Et de fait, c’est à peu près ce qu’Emmanuel Macron a déclaré en aussi peu de mots à propos des opposants à sa « politique sanitaire ». Ceux-ci, a-t-il dit, sont des « irresponsables » et « un irresponsable n’est plus un citoyen ». Autant dire qu’ils sont devenus des étrangers dans leur propre pays et qu’il est désormais loisible de leur ôter un à un tous les droits qui sont garantis par la loi au « citoyen ». Ces « irresponsables » moralement déchus de leur citoyenneté peuvent même s’attendre à être plus mal traités que de véritables étrangers, car, dans l’univers mental du progressisme macronien, l’étranger bénéficie d’un préjugé favorable et, par ailleurs, il y a bien longtemps que les pouvoirs publics ont cessé d’attendre que l’étranger observe les lois françaises, si ce n’est dans le sens le plus minimal.
Nous pourrions peut-être être tentés de nous rassurer en nous disant que cette déchéance de citoyenneté prononcée du haut de l’Olympe présidentielle ne concerne qu’une frange marginale « d’antivax » endurcis – quelques millions de Français tout de même – mais ce serait méconnaître le fait que la catégorie des « antivax » recouvre en fait tous ceux qui, à un moment ou l’autre, se retrouveront insuffisamment vaccinés au gré du gouvernement.
Si, par exemple, vous avez dûment fait vos deux doses mais que, à la troisième, vous trouvez que la plaisanterie a assez duré et qu’il serait temps d’envisager la possibilité que nous ayons mal posé le problème dès le début, vous rejoindrez le camp des « antivax » hérétiques. Et de même à la quatrième dose, à la cinquième, et ainsi de suite. Puis, de proche en proche et exactement avec les mêmes arguments, tous ceux qui, à un moment ou l’autre, en viendront à contester le bien-fondé des contraintes imposées par les pouvoirs publics au nom de la « lutte contre l’épidémie » se verront appliquer la même étiquette fatale.
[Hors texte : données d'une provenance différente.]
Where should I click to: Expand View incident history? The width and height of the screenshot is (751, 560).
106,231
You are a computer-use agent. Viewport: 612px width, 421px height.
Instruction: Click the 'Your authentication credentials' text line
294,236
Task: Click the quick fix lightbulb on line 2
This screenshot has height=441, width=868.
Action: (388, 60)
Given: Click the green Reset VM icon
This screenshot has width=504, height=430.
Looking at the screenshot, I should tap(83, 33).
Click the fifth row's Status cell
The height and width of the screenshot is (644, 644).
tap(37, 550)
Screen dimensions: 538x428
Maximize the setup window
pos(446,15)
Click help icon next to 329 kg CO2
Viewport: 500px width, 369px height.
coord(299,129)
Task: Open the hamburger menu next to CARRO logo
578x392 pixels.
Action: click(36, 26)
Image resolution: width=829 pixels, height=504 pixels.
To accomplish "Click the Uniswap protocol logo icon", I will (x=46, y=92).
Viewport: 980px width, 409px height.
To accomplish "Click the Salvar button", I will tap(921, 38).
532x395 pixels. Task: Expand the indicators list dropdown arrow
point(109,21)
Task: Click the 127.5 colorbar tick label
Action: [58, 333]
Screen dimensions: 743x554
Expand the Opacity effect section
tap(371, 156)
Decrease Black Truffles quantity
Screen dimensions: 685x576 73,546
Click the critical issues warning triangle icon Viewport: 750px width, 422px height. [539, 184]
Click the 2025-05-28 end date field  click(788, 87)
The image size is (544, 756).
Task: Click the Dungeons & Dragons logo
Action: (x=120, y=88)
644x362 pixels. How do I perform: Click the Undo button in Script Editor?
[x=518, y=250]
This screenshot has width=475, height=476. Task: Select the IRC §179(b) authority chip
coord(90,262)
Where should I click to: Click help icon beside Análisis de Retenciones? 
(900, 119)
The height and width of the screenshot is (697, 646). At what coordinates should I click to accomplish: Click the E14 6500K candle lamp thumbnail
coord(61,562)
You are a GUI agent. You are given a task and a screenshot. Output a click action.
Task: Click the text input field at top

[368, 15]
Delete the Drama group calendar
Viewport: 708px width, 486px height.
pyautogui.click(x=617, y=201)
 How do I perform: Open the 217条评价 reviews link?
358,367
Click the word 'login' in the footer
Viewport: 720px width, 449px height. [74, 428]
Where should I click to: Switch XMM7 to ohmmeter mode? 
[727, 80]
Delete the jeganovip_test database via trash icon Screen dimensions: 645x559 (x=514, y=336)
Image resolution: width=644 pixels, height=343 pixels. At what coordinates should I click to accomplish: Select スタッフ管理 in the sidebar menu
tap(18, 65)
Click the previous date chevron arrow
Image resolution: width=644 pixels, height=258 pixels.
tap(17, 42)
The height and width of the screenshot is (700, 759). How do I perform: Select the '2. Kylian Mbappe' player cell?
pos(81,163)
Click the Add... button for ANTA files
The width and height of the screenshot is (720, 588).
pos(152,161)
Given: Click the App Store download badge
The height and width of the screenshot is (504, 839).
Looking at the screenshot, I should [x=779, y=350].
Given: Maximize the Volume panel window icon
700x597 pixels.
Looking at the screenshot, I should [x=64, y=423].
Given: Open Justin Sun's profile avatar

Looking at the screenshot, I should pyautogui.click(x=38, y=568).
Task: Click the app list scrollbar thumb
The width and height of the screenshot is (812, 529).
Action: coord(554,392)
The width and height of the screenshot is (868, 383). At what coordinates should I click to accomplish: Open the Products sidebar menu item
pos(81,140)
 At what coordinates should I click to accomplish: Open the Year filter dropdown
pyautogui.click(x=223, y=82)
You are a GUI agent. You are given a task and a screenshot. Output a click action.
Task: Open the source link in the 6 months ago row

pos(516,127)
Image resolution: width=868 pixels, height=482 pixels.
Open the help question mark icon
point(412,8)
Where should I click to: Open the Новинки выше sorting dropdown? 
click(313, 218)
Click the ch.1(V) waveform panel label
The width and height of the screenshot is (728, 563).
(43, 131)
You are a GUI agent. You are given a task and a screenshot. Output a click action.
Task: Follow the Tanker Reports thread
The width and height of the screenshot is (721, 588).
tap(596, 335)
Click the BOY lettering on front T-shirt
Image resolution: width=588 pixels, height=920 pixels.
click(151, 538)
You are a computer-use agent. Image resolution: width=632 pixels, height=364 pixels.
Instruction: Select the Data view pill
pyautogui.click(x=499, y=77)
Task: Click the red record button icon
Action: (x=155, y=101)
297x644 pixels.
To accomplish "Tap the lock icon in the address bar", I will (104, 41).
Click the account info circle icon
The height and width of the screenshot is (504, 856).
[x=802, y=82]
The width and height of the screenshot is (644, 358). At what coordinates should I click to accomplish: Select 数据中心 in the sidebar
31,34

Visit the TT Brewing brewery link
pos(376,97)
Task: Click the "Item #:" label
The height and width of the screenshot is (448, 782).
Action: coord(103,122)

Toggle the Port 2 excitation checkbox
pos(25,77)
Il suffira de dire que votre liberté « vient menacer celle des autres » – formule suffisamment large pour être toujours vraie en un certain sens –, que par conséquent vous êtes un « irresponsable », et vous connaissez la suite.
Le progressisme technocratique dont notre président est la parfaite incarnation transforme les désaccords politiques en autant d’atteintes aux intérêts fondamentaux de la nation. Cela a toujours été latent mais, avec l’épidémie de Covid-19, le masque est définitivement tombé…
Et gardez bien présent à l’esprit que la même personne qui condamne les « irresponsables » aux ténèbres extérieures de la non-citoyenneté est celle qui déclare juste avant : « Moi, ma responsabilité, c’est que le pays ne se désunisse pas dans ces débats-là. » Il n’y a là nulle contradiction, et pas même du cynisme, juste une redéfinition du mot « pays » cohérente avec la nouvelle « citoyenneté » : le pays est l’ensemble de ceux qui « adhèrent » aux décisions des pouvoirs publics – au sens où « plus de 90 % des gens adhèrent à mes décisions », comme il a été dit plus haut.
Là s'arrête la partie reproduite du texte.